The story stopped being about me the moment I died.
Which is ludicrous when one considers there would be no story without me.
I thought he was joking at first, a bit of rough and tumble fun, meaty paws wrapping my slender neck and squeezing light, making my head swim a bit. I didn’t think to stop him, to cry out, not that there was much space for it.
I didn’t think he would do me like that until it was too late. I’m not sure he expected it either, though it must have been something he’d carried around with him for some time.
I remember the sound of the river growing louder until it filled my ears, until there was nothing beyond the feeling of slipping beneath the surface, drowning in the tall grass beside that familiar backdrop, rain gorged and indifferent.

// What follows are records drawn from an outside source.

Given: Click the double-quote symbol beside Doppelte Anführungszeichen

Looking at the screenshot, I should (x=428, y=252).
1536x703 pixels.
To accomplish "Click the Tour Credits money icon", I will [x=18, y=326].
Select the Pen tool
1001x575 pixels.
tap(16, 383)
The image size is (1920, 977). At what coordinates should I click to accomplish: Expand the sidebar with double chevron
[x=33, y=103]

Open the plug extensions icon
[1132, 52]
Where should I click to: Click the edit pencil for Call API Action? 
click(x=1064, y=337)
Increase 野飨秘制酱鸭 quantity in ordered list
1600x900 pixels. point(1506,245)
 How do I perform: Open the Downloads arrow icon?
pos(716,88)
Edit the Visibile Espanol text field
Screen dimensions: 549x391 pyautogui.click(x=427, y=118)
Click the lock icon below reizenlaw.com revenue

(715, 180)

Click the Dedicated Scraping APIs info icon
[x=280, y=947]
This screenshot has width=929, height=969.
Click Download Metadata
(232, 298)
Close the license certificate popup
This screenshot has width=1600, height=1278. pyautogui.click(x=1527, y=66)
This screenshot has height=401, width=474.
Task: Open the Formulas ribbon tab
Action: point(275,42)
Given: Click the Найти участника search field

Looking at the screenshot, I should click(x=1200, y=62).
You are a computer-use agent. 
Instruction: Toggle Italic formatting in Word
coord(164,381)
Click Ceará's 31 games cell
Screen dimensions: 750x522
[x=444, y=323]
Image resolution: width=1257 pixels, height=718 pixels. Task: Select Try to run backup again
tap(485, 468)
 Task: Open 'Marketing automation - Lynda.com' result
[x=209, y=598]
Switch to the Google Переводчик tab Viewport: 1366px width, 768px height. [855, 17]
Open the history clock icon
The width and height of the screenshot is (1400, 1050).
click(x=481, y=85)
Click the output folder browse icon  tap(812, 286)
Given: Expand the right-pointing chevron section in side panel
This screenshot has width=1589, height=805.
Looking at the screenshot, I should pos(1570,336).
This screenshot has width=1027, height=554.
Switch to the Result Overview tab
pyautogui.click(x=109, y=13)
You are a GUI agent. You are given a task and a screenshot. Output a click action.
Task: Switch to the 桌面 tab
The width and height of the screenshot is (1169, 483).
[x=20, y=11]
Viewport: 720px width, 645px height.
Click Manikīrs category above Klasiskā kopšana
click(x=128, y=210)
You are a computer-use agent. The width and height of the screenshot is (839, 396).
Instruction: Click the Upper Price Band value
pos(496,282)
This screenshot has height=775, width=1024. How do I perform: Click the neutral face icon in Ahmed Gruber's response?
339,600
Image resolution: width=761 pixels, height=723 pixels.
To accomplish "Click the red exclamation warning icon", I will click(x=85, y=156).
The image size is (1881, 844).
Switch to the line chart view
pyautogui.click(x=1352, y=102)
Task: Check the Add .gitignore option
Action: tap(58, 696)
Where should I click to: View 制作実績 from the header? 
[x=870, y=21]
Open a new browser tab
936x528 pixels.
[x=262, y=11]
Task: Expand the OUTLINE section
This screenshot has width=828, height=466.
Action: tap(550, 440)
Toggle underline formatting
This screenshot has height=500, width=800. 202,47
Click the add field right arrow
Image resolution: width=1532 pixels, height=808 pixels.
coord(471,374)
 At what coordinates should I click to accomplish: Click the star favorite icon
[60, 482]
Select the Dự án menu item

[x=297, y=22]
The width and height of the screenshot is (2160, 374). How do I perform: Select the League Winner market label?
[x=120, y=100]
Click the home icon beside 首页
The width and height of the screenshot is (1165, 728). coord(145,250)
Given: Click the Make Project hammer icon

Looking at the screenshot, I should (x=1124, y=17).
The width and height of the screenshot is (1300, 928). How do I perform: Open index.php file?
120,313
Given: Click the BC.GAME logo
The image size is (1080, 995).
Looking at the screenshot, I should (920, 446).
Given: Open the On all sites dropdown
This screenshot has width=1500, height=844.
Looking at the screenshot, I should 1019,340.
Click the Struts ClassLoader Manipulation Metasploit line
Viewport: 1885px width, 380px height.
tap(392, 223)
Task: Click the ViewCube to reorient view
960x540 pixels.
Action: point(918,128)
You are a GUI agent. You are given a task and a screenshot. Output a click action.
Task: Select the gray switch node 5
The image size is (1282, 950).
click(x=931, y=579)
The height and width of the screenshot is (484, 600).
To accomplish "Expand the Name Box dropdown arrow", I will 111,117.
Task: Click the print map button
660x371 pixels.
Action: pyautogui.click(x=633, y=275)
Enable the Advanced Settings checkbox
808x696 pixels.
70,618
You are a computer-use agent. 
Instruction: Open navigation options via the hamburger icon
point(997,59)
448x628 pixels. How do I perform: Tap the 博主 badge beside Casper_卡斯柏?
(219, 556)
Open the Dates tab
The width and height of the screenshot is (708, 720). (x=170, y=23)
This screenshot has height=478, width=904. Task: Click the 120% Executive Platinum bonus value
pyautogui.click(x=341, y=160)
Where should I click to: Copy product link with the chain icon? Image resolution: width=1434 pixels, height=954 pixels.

There is only cold now, but it’s not a feeling per se. I don’t feel anything anymore. Not the wind in the grass that hides my paler by the day corpse, my blood having settled with gravity. Not the creatures which seek to assist with transference of energy, what used to be my life becoming something more and less simultaneously.
And I certainly feel no remorse for the look of fear on his face when he wakes in the dark to find my eyes, opaque and staring without seeing, my limbs cold and stiff along the length of his body, fingers curled and pale reaching for his throat.
His screams, calling others in the house, the sudden light proving that it was just a nightmare, I was never there.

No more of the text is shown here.